Gone. His blue pumpkin was gone. In less than sixty seconds, it had somehow disappeared. He hadn’t forgotten it along the way. He sat it down to play a game, and now it was missing. My helplessness turned to anger quickly. Who steals a little boy’s pumpkin? Did another child accidently walk off with it? I was immediately comforted by this thought, as this did not make my child a victim of a crime. My guilt was through the roof. It’s my job to protect him. He’s seven. That includes his pumpkin. I explained to him that maybe no one stole it, but maybe a small child wandered off with it. I consoled him with a sword that lit up and made sounds. I had the bag that was given to us when we entered, that most children are using to capture their candy and prizes. After a few games, some face painting, and a promise of fast food on the way home, he was seemingly over the incident and had fun. I told him that I was very proud of him. While a devastating event occurred, he recovered after a few minutes of sadness and was able to put the past behind him . We made it to our car unscathed, enjoyed a very late treat on the drive home, and recounted the tales of the evening to his father.

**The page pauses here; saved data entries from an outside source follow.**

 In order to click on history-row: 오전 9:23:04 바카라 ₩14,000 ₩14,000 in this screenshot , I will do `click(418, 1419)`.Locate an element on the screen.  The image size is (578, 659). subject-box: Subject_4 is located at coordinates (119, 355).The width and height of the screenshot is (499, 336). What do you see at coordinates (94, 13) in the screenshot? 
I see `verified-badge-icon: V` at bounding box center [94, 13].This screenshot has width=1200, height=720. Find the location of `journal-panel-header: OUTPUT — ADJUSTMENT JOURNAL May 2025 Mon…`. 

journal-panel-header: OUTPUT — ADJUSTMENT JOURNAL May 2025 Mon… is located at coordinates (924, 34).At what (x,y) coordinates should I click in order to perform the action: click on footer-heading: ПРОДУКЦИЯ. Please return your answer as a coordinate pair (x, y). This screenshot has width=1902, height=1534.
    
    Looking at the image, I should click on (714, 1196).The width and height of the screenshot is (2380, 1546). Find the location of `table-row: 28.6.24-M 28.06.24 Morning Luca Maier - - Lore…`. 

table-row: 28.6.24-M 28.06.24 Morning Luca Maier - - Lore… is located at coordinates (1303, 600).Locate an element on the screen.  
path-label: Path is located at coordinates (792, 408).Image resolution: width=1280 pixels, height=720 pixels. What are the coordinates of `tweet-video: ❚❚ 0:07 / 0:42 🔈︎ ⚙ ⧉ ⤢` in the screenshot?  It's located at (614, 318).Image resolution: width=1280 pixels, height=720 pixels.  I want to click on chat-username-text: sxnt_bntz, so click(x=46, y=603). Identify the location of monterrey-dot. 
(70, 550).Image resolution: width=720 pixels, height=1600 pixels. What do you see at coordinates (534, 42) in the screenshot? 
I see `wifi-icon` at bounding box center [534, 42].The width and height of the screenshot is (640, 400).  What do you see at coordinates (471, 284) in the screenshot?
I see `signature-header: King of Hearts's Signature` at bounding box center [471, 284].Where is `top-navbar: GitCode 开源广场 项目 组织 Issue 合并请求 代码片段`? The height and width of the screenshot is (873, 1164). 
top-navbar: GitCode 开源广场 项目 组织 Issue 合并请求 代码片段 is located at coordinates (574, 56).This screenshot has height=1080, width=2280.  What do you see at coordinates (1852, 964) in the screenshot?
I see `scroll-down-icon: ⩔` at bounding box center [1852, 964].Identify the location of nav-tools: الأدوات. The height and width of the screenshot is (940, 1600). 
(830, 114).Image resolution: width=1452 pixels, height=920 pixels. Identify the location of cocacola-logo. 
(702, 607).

As I prepared for bed that evening, the narcissistic part of my brain went into overdrive: what if this had nothing to do with the pumpkin or my son? What if this was directed at me? Was this a stalker? Mommy paranoia made an appearance. What if my son has a stalker? A few deep breaths later, I was able to reclaim my sanity. Common sense tells me that a child did this. Whether it was a three year-old mischief maker or a ten year old meanie, I’ll never know. All I can do is stay vigilant. The world is not always a kind place. It’s not fun to learn that while trick-or-treating. The important lesson, however, is to not let that one bad moment ruin the future. My little guy has a good grasp on this. I should take a lesson from him.